[What you should do] List all the lines in these records that hold "will".

---------- Extracted data

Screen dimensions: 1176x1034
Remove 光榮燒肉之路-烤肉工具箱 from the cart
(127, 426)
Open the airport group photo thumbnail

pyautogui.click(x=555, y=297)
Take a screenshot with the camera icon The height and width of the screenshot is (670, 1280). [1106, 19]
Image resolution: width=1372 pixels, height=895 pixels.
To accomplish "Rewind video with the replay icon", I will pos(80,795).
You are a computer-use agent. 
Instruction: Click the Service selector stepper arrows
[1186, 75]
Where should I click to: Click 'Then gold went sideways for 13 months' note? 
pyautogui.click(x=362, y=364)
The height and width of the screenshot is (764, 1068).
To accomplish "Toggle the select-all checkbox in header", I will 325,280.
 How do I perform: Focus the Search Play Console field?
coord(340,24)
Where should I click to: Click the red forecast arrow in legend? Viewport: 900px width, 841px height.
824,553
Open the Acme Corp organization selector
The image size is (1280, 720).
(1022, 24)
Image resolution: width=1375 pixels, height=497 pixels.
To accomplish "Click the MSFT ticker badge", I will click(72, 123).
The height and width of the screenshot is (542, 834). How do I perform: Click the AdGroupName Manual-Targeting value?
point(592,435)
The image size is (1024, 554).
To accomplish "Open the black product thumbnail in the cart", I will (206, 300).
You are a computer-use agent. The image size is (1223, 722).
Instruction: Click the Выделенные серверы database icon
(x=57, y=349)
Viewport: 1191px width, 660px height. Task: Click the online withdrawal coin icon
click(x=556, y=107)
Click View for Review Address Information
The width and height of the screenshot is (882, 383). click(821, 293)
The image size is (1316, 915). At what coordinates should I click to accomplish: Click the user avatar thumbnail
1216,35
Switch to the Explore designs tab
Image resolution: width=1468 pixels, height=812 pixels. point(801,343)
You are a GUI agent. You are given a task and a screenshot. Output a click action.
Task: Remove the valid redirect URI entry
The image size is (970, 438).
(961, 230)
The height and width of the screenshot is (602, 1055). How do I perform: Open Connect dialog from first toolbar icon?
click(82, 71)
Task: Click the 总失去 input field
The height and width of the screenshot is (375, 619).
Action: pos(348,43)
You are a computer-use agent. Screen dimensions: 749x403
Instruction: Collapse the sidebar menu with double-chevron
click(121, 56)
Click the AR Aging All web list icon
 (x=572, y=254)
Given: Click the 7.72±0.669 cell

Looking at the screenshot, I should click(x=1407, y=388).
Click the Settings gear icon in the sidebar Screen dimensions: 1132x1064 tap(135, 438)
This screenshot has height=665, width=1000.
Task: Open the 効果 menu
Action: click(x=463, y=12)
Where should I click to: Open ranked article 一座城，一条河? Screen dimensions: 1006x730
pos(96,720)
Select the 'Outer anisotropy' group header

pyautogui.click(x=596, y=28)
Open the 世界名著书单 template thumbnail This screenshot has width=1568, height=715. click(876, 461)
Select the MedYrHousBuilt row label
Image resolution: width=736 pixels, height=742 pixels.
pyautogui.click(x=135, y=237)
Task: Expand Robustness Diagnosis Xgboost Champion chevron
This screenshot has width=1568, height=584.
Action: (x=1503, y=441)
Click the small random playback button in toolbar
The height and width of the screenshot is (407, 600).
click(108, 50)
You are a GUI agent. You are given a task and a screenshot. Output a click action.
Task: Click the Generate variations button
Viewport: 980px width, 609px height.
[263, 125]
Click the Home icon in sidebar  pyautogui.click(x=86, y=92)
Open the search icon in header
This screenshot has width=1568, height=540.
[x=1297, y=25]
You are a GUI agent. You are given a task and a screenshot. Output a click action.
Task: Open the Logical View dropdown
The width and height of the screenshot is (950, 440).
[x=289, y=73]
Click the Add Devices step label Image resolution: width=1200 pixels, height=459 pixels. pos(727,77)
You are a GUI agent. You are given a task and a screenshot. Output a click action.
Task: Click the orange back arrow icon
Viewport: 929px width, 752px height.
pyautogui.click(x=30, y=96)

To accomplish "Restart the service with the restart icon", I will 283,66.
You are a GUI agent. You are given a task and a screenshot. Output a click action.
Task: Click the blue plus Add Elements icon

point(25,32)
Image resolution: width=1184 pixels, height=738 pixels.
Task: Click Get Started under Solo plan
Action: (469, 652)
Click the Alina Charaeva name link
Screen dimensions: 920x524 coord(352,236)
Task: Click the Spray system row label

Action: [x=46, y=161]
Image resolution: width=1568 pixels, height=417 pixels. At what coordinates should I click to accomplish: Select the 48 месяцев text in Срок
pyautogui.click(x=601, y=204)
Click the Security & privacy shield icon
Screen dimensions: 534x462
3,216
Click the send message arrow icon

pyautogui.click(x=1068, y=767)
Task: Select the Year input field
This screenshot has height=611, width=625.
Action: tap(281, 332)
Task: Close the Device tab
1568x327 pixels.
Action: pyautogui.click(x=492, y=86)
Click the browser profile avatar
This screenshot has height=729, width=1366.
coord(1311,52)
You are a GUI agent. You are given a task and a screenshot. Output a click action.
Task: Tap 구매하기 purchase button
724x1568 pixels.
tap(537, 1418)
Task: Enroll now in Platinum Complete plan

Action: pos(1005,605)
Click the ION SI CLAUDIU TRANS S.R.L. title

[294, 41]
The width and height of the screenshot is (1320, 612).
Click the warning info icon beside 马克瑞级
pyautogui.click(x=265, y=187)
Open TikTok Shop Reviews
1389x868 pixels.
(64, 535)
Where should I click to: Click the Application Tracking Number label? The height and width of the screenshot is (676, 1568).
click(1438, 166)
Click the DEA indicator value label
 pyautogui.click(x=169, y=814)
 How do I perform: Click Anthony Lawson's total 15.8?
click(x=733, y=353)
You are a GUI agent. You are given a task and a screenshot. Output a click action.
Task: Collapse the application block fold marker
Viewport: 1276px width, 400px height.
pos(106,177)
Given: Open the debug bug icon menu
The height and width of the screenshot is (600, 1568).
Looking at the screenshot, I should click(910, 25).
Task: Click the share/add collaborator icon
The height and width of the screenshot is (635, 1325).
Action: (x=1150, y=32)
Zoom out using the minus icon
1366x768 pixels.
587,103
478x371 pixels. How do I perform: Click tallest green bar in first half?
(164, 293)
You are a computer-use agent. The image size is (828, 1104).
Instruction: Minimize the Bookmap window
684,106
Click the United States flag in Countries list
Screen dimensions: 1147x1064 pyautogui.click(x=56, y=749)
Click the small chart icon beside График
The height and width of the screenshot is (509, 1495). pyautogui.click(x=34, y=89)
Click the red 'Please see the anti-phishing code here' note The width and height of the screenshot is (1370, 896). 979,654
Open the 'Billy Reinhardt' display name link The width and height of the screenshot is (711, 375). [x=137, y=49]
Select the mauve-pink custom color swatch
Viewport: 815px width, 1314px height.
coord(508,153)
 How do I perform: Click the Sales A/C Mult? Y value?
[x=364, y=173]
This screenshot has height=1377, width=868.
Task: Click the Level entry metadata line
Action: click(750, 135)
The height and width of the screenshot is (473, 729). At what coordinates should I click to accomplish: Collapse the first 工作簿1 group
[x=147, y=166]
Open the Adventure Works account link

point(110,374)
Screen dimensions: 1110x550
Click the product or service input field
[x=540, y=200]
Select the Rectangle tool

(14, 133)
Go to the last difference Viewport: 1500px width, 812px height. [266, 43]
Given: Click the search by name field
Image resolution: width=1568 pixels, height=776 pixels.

--------------------

[Solution for this task]
To accomplish "Rewind video with the replay icon", I will pos(80,795).
To accomplish "Toggle the select-all checkbox in header", I will 325,280.
To accomplish "Click the MSFT ticker badge", I will click(72, 123).
To accomplish "Open the black product thumbnail in the cart", I will (206, 300).
To accomplish "Restart the service with the restart icon", I will 283,66.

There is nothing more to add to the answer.